Not once are we, the viewers, permitted to avert our gaze. The camera focuses on the hellscape that surrounds Florya. There is no optimism to be found in Come and See, no respite for the boy or for the viewer. In scene after scene we see charred fields, misty villages full of unhealthy-looking common folk, bogs and swamps, destruction and decay. Nothing remains whole in this world for long, not the characters, not the scenery, not even the animals. When Florya and his uncle steal a cow in order to feed the people of their village, they are almost immediately beset by sentry fire in the middle of an open field. The uncle dies, but his passing is quick, painless and almost tranquil. The cow on the other hand stands amid the whizzing bullets, utterly confused and unable to process what is happening before finally being hit and killed. Much like the common people, those who suffered the bulk of both Stalin and Hitler’s murderous fantasies and power games, it was caught in the middle of something much larger than itself, something it couldn’t comprehend. And maybe it shouldn’t be able to comprehend it. After all, war is not part of nature. It’s a human creation that escaped our grasp and morphed into something that runs contrary to everything we are, everything we should be.
One of the main components of this carefully composed parade of confusion and terror is the sound design. There is overlapping babble of soldiers during the scenes in which the camera is left to wander, abandoning Florya’s nightmarish perception of what is unfolding around him and taking a stroll through the devastation, giving us an unflinching look at the pain and suffering caused by the Nazis on their march through Byelorussia, which we are told at the end of the movie resulted in 628 villages burned, along with the people in them. Back in Florya’s skin, we’re subjected to constant noise, reminding us of his damaged hearing and acting as a sort of barrier between him and the rest of the world. It is only at the very end of the movie that we hear music, uninterrupted and pure, as the camera looks up, towards the snow covered peaks of the pine trees in the forest and Mozart’s Lacrimosa from Requiem plays. The viewer is left to make of that what they will. Is it a hint of optimism at the end of a film that portrayed the beginning of a bloody campaign? Or is it Klimov’s way of saying c’est la vie and turning to the sky in a sign of complete bewilderment and desperation?

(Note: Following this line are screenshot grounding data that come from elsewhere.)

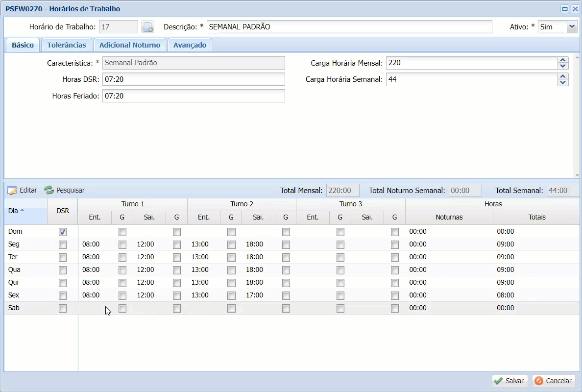The height and width of the screenshot is (392, 582).
Task: Click the red Cancelar icon
Action: (x=539, y=381)
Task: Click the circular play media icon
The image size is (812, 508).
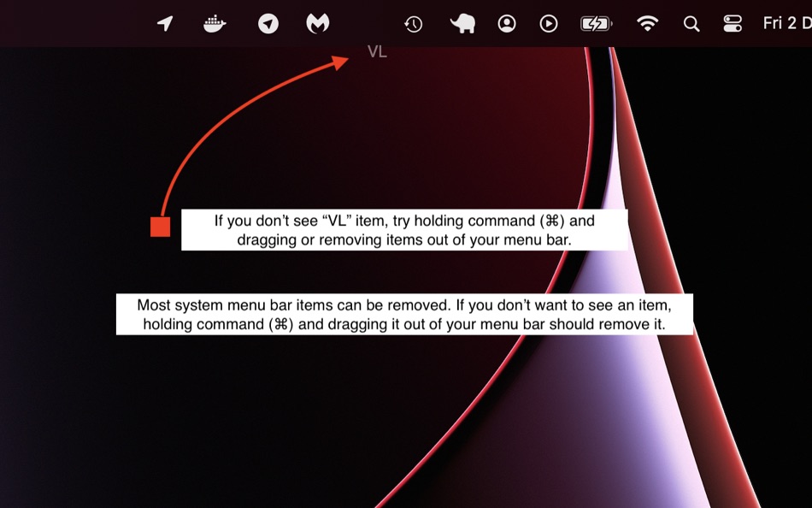Action: point(550,23)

And, of course, I can’t help but mention the one sequence that most people talk about after seeing this movie. Florya, after witnessing the execution of the men responsible for the mass murder just minutes earlier in the film’s run time, sees a portrait of Hitler floating in the mud. As he points his gun at it and pulls the trigger, he witnesses time running backwards. All the events at the end of World War 2 are reversed. We see Hitler’s life in rewind all the way back to his first days on this planet, as a new-born babe in his mother’s hands. And Florya, shocked, lets go of the trigger. Again, no clear-cut answer is provided. Was Florya taken aback by the realization that his sworn enemy was not, in fact, an alien or a monster, but rather a human being just like him, yet capable of unspeakable evils, testament to the darkest parts of our psyche? Or did Florya simply snap at that moment and lose what remained of his marbles, going off with his comrades to fight in the war as a way of coping with his complete loss of humanity? Most great movies are ambiguous, and this one is no exception.